# WHAT TO PRODUCE:
Copy exactly the lines that run from the line containing "Find a Book (1220, 61)" to the end of the material below, both ends included.
-------- DATA SHOWN --------
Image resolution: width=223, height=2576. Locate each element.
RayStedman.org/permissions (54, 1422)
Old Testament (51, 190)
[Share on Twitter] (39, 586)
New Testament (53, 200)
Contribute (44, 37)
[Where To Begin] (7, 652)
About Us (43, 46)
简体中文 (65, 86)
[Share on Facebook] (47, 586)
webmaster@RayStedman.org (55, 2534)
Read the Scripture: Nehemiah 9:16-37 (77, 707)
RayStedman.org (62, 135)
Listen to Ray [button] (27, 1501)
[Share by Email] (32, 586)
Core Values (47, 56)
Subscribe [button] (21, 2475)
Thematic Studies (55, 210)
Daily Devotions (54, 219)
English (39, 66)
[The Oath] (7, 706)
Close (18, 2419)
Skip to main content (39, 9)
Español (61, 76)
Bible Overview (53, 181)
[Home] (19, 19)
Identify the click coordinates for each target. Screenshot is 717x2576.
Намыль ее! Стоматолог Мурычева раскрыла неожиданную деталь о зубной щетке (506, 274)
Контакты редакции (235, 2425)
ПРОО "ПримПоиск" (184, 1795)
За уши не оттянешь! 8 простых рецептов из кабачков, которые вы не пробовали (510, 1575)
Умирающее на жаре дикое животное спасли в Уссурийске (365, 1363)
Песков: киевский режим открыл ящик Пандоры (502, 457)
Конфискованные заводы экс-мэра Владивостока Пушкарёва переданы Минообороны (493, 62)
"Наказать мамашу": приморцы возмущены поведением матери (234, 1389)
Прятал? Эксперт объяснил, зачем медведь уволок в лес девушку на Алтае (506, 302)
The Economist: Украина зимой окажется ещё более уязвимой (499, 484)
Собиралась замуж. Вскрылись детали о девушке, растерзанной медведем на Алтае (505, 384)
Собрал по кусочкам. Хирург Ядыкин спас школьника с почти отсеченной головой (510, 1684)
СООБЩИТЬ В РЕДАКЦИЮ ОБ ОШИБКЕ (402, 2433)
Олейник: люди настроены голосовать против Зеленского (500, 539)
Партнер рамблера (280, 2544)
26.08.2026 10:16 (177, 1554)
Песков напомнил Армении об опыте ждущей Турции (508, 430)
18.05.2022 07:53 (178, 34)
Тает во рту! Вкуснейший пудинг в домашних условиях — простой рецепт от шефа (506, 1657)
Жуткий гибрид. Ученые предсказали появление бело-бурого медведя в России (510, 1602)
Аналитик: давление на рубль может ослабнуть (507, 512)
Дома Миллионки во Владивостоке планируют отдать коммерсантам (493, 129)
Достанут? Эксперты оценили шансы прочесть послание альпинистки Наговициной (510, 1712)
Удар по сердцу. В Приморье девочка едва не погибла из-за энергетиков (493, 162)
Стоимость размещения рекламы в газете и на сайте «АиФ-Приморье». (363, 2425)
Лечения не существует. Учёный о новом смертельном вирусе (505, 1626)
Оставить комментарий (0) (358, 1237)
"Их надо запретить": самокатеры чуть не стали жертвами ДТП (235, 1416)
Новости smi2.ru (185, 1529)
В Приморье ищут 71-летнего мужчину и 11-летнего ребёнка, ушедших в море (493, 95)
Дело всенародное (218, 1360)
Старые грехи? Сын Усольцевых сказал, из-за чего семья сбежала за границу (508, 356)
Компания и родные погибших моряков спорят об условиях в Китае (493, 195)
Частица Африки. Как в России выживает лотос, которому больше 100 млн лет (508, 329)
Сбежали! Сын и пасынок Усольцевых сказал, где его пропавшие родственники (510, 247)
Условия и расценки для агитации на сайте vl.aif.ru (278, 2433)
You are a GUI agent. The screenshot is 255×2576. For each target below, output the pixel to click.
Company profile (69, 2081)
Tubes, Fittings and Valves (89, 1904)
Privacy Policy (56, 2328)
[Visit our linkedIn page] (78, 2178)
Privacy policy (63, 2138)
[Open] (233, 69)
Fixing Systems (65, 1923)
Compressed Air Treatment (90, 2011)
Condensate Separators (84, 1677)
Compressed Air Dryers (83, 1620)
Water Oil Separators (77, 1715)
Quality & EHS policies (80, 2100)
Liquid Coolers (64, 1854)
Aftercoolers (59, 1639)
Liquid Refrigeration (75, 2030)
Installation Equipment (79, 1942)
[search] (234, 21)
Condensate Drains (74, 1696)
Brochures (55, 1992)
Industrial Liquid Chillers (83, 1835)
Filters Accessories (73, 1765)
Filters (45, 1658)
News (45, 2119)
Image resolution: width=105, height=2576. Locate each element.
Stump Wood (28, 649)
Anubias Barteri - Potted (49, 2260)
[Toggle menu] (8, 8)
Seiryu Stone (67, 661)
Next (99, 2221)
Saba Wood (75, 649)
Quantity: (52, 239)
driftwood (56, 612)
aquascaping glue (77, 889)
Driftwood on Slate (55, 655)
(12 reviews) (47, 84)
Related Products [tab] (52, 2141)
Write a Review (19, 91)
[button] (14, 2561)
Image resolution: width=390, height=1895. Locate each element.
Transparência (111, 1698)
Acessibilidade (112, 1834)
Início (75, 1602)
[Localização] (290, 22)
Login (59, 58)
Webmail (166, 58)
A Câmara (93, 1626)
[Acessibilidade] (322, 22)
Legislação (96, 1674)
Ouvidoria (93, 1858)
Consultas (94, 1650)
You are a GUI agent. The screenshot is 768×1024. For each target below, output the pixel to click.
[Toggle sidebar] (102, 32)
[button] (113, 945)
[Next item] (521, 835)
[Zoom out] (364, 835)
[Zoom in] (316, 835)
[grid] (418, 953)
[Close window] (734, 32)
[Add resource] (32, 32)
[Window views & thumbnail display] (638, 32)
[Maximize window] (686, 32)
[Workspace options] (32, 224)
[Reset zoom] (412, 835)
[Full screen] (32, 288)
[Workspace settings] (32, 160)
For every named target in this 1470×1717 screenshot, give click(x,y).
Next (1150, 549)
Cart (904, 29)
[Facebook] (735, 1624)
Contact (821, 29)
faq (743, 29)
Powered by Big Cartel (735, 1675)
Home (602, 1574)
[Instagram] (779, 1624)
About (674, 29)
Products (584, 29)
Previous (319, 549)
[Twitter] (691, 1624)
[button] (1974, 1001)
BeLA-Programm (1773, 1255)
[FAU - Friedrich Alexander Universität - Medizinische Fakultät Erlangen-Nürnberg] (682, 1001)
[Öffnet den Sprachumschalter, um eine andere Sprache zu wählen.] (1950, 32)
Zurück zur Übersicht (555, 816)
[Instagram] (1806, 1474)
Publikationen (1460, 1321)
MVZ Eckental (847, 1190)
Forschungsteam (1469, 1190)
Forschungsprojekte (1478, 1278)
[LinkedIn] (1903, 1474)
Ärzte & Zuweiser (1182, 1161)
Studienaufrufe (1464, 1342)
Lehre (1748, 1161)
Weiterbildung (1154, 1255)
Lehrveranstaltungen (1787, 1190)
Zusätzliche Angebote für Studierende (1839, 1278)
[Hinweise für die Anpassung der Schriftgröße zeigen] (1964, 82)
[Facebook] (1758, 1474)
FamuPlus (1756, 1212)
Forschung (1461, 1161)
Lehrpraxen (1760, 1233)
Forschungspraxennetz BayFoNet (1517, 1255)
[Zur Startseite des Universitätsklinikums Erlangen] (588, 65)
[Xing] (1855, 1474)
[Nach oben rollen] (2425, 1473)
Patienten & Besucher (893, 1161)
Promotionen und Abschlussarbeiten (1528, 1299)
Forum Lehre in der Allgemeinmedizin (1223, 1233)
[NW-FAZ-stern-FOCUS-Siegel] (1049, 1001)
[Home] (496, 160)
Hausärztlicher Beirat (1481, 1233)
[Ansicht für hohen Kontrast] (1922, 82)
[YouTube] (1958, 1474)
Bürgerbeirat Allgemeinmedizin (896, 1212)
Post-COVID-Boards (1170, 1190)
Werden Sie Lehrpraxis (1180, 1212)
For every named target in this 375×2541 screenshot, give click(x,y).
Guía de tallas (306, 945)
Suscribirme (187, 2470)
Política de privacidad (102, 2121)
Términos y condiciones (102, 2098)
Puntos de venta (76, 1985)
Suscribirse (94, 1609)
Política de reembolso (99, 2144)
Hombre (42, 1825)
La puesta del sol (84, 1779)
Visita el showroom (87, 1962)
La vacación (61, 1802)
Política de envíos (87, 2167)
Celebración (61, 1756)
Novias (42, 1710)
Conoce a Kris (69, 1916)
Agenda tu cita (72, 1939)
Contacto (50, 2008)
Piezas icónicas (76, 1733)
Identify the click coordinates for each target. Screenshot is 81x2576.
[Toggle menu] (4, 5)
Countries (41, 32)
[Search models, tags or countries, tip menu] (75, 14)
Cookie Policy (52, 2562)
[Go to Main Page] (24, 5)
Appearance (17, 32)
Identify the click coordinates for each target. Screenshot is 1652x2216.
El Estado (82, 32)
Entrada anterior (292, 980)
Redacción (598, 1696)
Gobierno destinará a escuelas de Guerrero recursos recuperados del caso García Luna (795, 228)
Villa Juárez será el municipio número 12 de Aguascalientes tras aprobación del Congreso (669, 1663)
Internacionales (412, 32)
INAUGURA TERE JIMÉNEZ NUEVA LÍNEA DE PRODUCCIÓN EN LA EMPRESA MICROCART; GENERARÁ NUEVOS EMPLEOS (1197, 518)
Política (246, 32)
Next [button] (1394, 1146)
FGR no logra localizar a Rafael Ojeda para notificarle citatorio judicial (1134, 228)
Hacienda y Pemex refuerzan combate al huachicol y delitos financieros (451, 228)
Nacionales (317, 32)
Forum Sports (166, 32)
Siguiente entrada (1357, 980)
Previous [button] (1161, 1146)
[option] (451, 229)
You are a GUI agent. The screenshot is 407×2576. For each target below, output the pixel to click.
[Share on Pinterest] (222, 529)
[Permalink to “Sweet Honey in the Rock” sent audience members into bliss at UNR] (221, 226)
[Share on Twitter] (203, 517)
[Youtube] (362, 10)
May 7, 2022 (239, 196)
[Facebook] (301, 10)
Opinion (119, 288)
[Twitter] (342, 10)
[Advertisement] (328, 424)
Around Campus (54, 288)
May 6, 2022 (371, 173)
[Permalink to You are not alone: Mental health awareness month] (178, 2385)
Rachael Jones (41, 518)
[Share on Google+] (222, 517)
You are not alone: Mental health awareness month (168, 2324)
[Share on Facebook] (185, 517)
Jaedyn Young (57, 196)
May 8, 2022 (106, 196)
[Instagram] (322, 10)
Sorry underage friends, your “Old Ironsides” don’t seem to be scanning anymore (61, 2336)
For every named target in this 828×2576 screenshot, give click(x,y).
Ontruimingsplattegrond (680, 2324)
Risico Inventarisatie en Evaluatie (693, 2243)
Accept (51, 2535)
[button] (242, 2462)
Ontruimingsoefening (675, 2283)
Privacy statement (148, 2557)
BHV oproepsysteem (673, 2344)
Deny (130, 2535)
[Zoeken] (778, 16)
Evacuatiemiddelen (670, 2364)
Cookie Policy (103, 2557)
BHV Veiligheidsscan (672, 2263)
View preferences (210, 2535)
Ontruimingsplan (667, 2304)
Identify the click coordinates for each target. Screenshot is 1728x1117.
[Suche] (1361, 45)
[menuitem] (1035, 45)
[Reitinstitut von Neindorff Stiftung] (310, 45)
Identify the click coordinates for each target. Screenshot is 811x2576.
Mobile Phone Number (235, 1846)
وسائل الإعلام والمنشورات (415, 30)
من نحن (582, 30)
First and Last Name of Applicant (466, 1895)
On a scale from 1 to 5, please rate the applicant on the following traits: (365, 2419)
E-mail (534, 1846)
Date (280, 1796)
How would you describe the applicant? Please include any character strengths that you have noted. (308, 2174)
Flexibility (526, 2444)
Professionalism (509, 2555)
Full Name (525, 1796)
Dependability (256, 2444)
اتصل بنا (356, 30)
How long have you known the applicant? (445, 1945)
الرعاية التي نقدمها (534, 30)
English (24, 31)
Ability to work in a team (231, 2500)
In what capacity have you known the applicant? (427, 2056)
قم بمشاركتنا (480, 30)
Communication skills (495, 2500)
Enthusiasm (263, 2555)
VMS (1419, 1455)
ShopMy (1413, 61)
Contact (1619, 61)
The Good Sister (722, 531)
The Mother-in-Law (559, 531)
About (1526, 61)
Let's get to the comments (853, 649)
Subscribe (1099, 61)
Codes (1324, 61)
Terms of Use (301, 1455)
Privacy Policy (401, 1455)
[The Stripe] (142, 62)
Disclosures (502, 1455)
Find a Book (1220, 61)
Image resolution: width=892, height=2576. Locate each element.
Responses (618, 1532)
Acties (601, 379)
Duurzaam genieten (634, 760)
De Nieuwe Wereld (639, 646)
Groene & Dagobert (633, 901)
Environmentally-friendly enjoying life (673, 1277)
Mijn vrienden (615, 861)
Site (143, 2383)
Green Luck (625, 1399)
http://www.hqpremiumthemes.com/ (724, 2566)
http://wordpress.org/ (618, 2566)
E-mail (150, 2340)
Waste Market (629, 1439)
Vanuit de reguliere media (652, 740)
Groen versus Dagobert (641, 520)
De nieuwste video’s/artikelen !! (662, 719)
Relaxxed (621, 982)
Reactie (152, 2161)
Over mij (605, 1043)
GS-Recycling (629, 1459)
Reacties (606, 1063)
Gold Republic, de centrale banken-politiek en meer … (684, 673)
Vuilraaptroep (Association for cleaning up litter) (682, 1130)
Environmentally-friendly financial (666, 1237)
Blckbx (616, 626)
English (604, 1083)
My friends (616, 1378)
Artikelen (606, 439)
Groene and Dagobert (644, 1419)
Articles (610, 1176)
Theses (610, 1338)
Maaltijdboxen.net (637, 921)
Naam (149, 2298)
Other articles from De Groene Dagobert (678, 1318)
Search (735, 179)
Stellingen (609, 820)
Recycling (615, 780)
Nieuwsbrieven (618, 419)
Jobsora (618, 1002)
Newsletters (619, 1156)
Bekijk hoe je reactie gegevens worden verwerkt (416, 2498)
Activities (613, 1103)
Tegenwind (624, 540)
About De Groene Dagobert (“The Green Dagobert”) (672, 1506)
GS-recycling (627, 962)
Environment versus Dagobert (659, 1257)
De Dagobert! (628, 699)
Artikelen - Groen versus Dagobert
--------
# ANSWER BELOW:
Find a Book (1220, 61)
Image resolution: width=892, height=2576. Locate each element.
Responses (618, 1532)
Acties (601, 379)
Duurzaam genieten (634, 760)
De Nieuwe Wereld (639, 646)
Groene & Dagobert (633, 901)
Environmentally-friendly enjoying life (673, 1277)
Mijn vrienden (615, 861)
Site (143, 2383)
Green Luck (625, 1399)
http://www.hqpremiumthemes.com/ (724, 2566)
http://wordpress.org/ (618, 2566)
E-mail (150, 2340)
Waste Market (629, 1439)
Vanuit de reguliere media (652, 740)
Groen versus Dagobert (641, 520)
De nieuwste video’s/artikelen !! (662, 719)
Relaxxed (621, 982)
Reactie (152, 2161)
Over mij (605, 1043)
GS-Recycling (629, 1459)
Reacties (606, 1063)
Gold Republic, de centrale banken-politiek en meer … (684, 673)
Vuilraaptroep (Association for cleaning up litter) (682, 1130)
Environmentally-friendly financial (666, 1237)
Blckbx (616, 626)
English (604, 1083)
My friends (616, 1378)
Artikelen (606, 439)
Groene and Dagobert (644, 1419)
Articles (610, 1176)
Theses (610, 1338)
Maaltijdboxen.net (637, 921)
Naam (149, 2298)
Other articles from De Groene Dagobert (678, 1318)
Search (735, 179)
Stellingen (609, 820)
Recycling (615, 780)
Nieuwsbrieven (618, 419)
Jobsora (618, 1002)
Newsletters (619, 1156)
Bekijk hoe je reactie gegevens worden verwerkt (416, 2498)
Activities (613, 1103)
Tegenwind (624, 540)
About De Groene Dagobert (“The Green Dagobert”) (672, 1506)
GS-recycling (627, 962)
Environment versus Dagobert (659, 1257)
De Dagobert! (628, 699)
Artikelen - Groen versus Dagobert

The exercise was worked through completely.